Hasta 2019, madre y padre tenían permisos distintos y desiguales. La prestación por nacimiento y cuidado del menor terminó con esa asimetría: sustituyó a las antiguas prestaciones por maternidad y paternidad y equiparó la duración para ambos progenitores. Es el subsidio que la Seguridad Social abona durante la suspensión del contrato por nacimiento, adopción, guarda con fines de adopción o acogimiento de un menor.
Cada progenitor dispone de 16 semanas, ampliables en los supuestos que prevé la norma: parto múltiple, discapacidad del menor, familia monoparental en los términos reconocidos por la jurisprudencia, hospitalización del recién nacido, entre otros.
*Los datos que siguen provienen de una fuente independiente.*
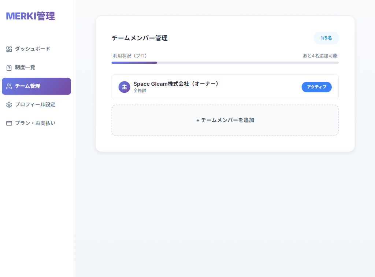Image resolution: width=375 pixels, height=277 pixels.
Task: Click the MERKI管理 logo
Action: pos(30,16)
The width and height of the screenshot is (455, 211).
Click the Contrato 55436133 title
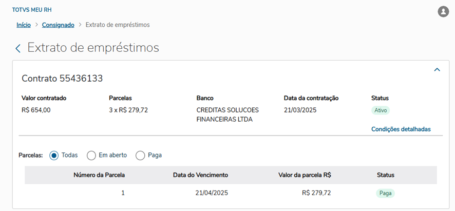[62, 79]

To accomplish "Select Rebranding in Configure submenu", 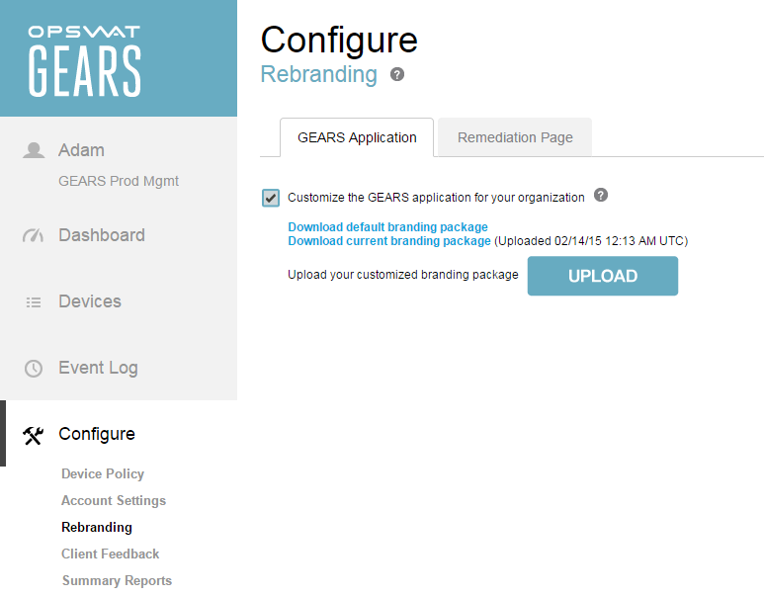I will [97, 528].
De esas semanas, las 6 primeras son obligatorias e ininterrumpidas justo después del parto o de la resolución administrativa; las 10 restantes se pueden repartir a jornada completa o parcial, en tramos semanales, hasta que el menor cumpla 12 meses, siempre de acuerdo con la empresa.
Durante ese tiempo se cobra el 100 % de la base reguladora, la misma que sirve para la incapacidad temporal por contingencias comunes. Y la cotización no se interrumpe: la mantiene la empresa o, si procede, el propio trabajador autónomo, de modo que el periodo cuenta íntegro como cotizado para futuras prestaciones.
Un rasgo decisivo es que la prestación es intransferible: ningún progenitor puede cederle sus semanas al otro, cada uno disfruta las suyas. La regulación se encuentra en la Ley General de la Seguridad Social y en su normativa de desarrollo, modificada por el Real Decreto-ley 6/2019.